● REQUIREMENT A
Answer these questions using the passage on merit in Malaysian universities.
(i) Since when has the DAP advocated merit coupled with needs for university admissions?
(ii) Who would be the main beneficiaries of the needs component of that policy?
(iii) With which appointment should the introduction of merit start, according to the last paragraph?
● REQUIREMENT B
Copy the passage on merit in Malaysian universities word for word, from "Isn’t this the" up to and including "Asia or internationally?".

Since the seventies, the DAP had consistently advocated that the proper policy for university admissions is one of merit coupled with  needs which would meet the twin objectives of ensuring  that our institutions of higher learning maintain the highest academic excellence as well ensuring that the economically and socially disadvantaged would receive special preferential consideration in enjoying  higher education opportunities.

The Malaysian reality has always been  such that the main beneficiaries of the second policy component of  needs would be the bumiputera students, although it would not be completely confined to them.

There is then the issue of meritocracy for  academic appointments and promotions in the public universities, which  has nothing to do whatsoever with the question of bumiputra student university admissions - but has everything do with maintaining excellence and quality in public universities, affecting both bumiputra and non-bumiputra students.

How can there be merit and excellence among our university students if merit and excellence are not the most important criteria for appointments and promotions for  the academic staffs in all universities ?

Isn’t this the reason why Malaysian public universities had fared poorly  in terms of educational excellence and quality when compared  with other universities, whether in Asia or internationally?

If Malaysia is  establish  a quality higher-education system the envy of other nations and where academic excellence is the motto for all academicians and students, then the first thing he must do is to introduce merit as the most important criteria for all academic appointment and promotions, starting with the appointment of qualified non-Malay Vice Chancellors in the country.

● DATA EXTRACT

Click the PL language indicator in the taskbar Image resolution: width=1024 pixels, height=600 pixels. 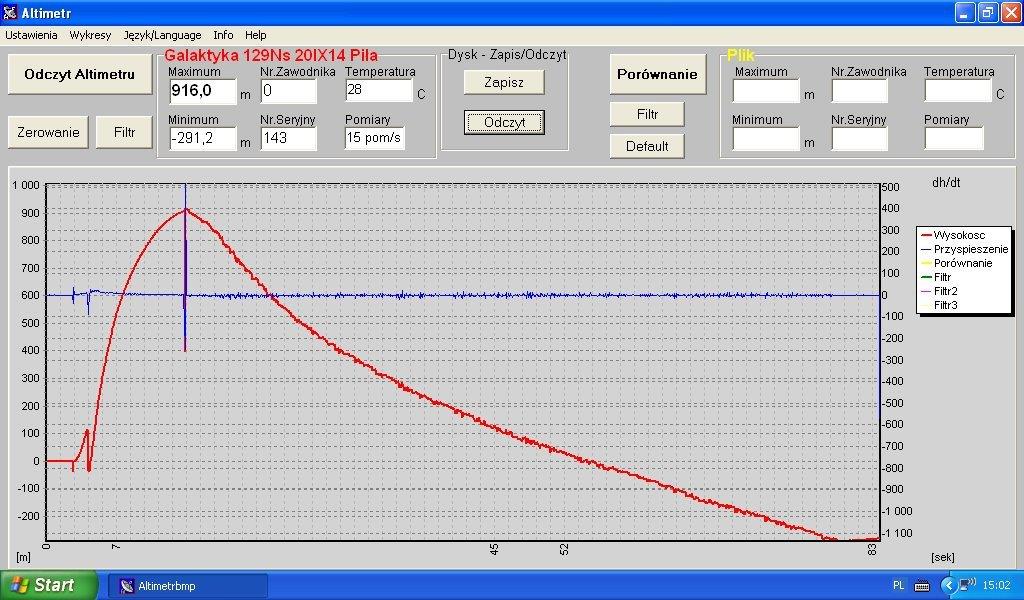click(x=898, y=585)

● EXERCISE RESPONSE A
(i) Since the seventies.
(ii) Bumiputera students, though it would not be completely confined to them.
(iii) The appointment of qualified non-Malay Vice Chancellors in the country.

● EXERCISE RESPONSE B
Isn’t this the reason why Malaysian public universities had fared poorly  in terms of educational excellence and quality when compared  with other universities, whether in Asia or internationally?